Dans son rapport au Parlement pour 1997, la commission consultative sur l'évaluation des charges pouvait observer que " la stabilisation des budgets locaux et de la fiscalité locale ne peut aller sans une stabilisation des charges. Or, les collectivités locales enregistrent des charges nouvelles sur lesquelles elles n'ont parfois aucune prise . "
Se livrant à un essai de typologie des charges nouvelles non compensées, la même commission, dans son rapport au Parlement pour 1999, a distingué trois catégories :
- les charges résultant des législations ou réglementations de portée générale s'imposant aux collectivités comme aux autres personnes publiques ou privées, charges qui ont généralement pour origine un objectif de sécurité ;
- les charges liées à des prescriptions européennes ou nationales destinées à répondre à des exigences d'intérêt général pour des équipements ou l'exercice de compétences des collectivités locales (ce qui recouvre en particulier la gestion des déchets, l'eau et l'assainissement) ;
- les charges issues de la transposition aux collectivités locales de diverses décisions , notamment les revalorisations de rémunérations pour lesquelles les collectivités locales supportent les conséquences financières de décisions prises par l'Etat seul.
Comme l'a relevé, à juste titre, la mission sénatoriale d'information sur la décentralisation, les ressources des collectivités locales évoluent moins vite que leurs charges nouvelles.

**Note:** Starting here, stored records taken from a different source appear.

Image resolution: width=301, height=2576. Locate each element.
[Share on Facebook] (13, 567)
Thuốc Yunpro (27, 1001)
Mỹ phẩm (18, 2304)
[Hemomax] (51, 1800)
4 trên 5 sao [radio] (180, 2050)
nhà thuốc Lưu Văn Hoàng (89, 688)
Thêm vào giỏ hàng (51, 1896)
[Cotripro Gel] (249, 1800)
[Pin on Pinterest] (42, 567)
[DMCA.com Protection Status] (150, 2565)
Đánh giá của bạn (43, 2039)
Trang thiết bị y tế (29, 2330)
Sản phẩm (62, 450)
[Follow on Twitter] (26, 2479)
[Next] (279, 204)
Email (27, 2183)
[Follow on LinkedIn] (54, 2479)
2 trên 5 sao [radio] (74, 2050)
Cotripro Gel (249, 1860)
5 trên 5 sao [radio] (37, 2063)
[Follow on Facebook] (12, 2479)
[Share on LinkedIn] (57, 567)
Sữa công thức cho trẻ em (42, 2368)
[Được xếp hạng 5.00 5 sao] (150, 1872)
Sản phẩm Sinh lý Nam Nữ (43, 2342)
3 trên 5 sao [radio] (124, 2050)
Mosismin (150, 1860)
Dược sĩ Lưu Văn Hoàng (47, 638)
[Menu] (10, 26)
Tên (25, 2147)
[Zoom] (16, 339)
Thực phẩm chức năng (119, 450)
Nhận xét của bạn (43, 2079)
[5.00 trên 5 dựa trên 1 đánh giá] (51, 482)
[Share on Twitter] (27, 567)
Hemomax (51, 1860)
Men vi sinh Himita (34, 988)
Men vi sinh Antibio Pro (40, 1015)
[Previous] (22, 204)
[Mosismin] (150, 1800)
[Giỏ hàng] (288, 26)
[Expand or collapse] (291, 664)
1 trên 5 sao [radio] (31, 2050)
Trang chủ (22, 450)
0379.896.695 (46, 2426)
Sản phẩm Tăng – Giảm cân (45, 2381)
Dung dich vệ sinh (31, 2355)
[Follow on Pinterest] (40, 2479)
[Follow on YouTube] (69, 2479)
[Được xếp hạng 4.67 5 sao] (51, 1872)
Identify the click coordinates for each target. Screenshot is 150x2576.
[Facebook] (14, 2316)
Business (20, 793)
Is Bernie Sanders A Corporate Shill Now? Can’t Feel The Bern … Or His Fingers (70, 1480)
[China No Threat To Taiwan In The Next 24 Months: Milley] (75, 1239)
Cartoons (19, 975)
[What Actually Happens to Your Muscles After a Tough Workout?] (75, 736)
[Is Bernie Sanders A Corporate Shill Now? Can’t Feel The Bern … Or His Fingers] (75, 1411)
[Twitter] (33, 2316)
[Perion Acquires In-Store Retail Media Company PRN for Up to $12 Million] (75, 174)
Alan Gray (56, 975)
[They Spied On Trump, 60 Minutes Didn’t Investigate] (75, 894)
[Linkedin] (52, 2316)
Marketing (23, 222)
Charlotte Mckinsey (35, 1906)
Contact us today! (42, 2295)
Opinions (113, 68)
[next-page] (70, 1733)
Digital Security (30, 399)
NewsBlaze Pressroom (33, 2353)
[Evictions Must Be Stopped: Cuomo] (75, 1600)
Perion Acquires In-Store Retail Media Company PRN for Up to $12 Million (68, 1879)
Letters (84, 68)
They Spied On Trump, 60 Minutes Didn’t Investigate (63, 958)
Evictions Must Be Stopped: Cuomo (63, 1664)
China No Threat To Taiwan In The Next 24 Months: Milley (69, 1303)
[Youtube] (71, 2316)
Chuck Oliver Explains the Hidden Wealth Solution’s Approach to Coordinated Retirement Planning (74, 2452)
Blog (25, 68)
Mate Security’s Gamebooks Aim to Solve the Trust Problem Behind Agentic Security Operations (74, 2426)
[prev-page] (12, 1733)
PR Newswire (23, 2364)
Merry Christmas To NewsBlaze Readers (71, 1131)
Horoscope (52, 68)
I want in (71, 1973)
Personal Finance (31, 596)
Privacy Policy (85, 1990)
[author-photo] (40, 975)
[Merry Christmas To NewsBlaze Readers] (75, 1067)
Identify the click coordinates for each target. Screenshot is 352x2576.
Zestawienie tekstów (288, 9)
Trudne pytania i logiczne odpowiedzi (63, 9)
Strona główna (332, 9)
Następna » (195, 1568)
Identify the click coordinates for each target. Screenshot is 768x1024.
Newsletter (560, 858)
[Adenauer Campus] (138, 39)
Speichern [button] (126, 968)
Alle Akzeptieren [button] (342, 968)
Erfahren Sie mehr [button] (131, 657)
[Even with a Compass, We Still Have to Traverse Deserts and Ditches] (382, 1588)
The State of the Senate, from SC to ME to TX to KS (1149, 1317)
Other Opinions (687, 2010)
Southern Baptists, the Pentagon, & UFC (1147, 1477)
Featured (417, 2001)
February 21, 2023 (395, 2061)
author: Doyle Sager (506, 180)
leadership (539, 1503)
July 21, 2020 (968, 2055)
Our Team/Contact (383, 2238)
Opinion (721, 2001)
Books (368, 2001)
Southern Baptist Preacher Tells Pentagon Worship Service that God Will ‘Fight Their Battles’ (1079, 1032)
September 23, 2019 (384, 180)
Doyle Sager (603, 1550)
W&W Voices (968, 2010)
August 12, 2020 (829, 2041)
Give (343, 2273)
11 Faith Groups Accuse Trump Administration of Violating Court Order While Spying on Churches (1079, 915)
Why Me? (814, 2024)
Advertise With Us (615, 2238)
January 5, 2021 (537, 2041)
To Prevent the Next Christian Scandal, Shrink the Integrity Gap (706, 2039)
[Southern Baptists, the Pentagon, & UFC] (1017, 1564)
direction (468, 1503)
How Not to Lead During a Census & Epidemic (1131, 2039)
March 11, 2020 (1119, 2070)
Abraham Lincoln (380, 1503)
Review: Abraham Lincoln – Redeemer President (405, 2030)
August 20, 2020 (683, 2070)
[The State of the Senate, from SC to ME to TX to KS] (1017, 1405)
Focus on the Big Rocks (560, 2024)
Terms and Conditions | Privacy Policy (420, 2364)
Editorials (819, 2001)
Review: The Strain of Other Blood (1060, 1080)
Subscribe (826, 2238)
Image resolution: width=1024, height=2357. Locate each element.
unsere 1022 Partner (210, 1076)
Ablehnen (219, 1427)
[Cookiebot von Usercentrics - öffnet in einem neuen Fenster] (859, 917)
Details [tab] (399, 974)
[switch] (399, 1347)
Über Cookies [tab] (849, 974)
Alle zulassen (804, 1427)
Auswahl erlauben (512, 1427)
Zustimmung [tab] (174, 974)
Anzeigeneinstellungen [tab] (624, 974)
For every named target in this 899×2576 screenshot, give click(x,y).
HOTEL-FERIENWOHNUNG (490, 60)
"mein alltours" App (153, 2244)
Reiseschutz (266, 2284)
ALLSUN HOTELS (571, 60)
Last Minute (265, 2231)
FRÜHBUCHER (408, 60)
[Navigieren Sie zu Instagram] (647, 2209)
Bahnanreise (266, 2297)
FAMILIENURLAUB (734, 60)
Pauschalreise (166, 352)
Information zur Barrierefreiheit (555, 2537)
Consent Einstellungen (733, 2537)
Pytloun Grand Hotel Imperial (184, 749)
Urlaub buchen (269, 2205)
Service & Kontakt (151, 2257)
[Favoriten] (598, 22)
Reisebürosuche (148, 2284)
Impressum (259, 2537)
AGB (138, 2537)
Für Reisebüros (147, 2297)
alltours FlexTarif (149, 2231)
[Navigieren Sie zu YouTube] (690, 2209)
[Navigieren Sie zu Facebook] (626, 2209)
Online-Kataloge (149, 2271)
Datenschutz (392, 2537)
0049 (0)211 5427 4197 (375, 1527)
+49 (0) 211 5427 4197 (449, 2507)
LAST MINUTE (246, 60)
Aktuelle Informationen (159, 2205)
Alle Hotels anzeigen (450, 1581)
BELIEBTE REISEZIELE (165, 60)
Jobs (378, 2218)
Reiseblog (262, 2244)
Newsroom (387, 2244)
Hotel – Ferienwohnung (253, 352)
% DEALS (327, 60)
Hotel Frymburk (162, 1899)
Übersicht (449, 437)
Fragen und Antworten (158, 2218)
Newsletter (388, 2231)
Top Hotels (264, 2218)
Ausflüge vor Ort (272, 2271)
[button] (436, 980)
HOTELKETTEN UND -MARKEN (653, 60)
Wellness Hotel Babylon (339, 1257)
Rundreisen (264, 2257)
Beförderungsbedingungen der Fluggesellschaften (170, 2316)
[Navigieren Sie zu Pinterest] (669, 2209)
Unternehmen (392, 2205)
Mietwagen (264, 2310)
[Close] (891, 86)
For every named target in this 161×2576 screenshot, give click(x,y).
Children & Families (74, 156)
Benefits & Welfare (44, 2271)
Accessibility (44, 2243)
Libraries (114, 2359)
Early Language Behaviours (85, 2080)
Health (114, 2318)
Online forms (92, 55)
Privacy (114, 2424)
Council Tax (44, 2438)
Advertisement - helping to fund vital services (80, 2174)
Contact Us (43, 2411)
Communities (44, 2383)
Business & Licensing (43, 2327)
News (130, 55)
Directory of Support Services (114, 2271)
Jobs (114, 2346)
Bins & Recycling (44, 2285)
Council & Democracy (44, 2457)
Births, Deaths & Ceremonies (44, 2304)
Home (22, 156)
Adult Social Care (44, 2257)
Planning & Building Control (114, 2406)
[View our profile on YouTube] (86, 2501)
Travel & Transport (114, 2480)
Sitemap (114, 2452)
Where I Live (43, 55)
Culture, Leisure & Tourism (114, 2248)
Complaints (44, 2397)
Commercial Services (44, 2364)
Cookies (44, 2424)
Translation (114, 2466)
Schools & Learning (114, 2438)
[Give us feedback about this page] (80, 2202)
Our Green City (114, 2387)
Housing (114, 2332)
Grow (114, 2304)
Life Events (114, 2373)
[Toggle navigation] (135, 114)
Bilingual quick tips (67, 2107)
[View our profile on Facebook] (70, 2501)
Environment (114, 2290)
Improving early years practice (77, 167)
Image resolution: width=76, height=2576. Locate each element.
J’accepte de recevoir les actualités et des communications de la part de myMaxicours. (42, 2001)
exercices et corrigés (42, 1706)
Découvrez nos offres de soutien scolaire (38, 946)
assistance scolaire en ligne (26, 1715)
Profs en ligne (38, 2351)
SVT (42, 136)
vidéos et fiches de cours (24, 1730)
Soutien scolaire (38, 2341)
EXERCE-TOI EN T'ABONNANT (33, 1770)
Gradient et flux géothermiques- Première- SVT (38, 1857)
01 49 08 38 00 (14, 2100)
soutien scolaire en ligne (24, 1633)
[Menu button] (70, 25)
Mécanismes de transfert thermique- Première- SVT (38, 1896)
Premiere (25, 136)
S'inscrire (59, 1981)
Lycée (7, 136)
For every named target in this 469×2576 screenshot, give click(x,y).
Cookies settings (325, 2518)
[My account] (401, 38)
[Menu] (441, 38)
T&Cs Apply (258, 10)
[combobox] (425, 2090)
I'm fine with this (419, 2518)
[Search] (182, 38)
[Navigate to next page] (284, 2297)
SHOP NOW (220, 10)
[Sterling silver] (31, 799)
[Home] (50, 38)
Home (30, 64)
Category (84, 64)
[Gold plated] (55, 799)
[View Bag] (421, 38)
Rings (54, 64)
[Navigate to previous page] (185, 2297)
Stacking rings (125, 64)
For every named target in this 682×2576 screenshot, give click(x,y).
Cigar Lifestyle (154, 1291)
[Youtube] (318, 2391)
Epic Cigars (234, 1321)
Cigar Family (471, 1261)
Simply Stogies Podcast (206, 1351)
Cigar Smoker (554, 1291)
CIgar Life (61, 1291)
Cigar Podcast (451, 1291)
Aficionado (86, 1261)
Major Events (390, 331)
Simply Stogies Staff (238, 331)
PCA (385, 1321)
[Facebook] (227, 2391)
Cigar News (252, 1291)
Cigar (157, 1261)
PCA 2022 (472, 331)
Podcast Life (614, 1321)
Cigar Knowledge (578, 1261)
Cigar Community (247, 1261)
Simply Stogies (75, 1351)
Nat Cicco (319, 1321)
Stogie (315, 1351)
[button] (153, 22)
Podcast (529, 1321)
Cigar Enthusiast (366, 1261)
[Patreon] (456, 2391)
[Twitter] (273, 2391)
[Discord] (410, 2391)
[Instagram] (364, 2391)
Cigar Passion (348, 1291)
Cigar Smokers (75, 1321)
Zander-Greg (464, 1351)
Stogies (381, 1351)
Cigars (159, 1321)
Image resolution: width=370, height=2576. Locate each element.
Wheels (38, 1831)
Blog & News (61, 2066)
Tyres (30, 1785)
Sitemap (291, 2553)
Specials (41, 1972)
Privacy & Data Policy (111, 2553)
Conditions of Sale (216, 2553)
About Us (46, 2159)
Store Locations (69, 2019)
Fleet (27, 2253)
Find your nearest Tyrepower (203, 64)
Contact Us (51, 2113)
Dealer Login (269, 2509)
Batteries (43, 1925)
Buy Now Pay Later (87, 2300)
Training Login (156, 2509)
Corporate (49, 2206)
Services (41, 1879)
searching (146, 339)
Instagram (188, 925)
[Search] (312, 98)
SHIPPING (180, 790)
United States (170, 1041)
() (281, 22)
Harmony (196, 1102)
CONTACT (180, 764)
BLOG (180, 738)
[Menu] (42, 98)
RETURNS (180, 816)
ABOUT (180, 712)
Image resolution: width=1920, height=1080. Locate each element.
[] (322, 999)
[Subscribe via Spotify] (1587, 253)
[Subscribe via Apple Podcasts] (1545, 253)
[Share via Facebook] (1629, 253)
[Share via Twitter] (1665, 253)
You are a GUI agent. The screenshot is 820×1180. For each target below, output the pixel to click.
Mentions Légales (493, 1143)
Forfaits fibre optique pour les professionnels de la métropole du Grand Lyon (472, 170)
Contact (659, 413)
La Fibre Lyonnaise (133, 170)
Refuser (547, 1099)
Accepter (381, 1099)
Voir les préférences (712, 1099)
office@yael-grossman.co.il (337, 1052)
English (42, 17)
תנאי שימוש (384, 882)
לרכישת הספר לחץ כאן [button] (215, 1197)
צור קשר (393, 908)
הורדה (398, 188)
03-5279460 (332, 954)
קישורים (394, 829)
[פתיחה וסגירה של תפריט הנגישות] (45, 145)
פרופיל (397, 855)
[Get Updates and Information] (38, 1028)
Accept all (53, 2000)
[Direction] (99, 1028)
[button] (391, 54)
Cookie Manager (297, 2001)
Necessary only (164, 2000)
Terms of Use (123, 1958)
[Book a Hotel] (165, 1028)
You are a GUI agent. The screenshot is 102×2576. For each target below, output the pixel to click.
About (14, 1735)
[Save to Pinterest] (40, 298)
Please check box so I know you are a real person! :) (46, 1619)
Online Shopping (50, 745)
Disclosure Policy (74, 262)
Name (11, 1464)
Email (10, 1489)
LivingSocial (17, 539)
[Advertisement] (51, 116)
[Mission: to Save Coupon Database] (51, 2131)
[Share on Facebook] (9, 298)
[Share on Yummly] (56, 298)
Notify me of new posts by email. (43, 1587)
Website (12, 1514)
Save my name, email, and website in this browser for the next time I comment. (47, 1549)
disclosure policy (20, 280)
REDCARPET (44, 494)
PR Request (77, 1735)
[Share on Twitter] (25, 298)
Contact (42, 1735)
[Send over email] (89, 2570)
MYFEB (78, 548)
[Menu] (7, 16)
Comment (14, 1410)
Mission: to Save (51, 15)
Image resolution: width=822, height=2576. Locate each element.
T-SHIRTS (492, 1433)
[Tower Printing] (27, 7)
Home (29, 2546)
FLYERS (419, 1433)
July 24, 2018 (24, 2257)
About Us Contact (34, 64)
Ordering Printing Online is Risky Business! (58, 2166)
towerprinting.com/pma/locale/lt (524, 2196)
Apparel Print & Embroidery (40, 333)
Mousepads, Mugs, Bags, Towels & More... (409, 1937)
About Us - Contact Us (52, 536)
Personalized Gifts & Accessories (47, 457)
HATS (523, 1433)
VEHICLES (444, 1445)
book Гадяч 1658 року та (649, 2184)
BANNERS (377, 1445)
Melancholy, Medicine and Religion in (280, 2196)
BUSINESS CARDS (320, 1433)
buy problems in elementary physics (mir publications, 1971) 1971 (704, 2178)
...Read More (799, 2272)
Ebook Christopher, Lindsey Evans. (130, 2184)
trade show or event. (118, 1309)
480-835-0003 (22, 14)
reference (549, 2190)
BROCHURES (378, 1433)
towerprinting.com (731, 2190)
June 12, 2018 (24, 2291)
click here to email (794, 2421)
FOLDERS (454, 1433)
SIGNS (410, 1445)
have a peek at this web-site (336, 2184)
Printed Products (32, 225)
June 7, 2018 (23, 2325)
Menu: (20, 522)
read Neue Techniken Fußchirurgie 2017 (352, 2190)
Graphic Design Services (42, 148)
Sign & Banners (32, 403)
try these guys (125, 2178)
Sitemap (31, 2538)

Tel est en particulier le cas de la dotation globale de fonctionnement - principale ressource de fonctionnement des communes et départements - qui pendant les trois années d'application de l'accord salarial du 3 février 1998 a augmenté moins vite que le surcoût engendré par cet accord.
L'Etat a lui-même fortement incité les collectivités locales à financer des dépenses relevant de ses propres compétences. Tel fut notamment le cas en matière d'enseignement supérieur avec le plan Université 2000 puis le plan U3M et en matière de voirie. Les contrats de plan ont constitué un vecteur important pour permettre à l'Etat d'orienter les dépenses des collectivités locales tout en se désengageant financièrement .
En outre, l'absence de vision d'ensemble de l'évolution des charges des collectivités locales, notamment au regard de leurs ressources ne permet pas l'établissement d'un véritable contrat de confiance entre l'Etat et les collectivités locales.
Insidieusement cette situation conduit à la réapparition de concours spécifiques , généreusement accordés par l'Etat pour faire face à un problème donné au détriment de la vision globalisée que les lois de décentralisation avaient entendu promouvoir.
Ces différentes atteintes à l'autonomie fiscale et financière des collectivités territoriales mettent en évidence les limites du dispositif constitutionnel.
B. LES LIMITES DU DISPOSITIF CONSTITUTIONNEL RELATIF À LA LIBRE ADMINISTRATION DES COLLECTIVITÉS TERRITORIALES
1. Une définition assez elliptique...
a) Une reconnaissance constitutionnelle tardive
Tout en énonçant le principe de la libre administration des collectivités territoriales, le Constituant est resté assez elliptique sur le contenu que doit revêtir ce principe.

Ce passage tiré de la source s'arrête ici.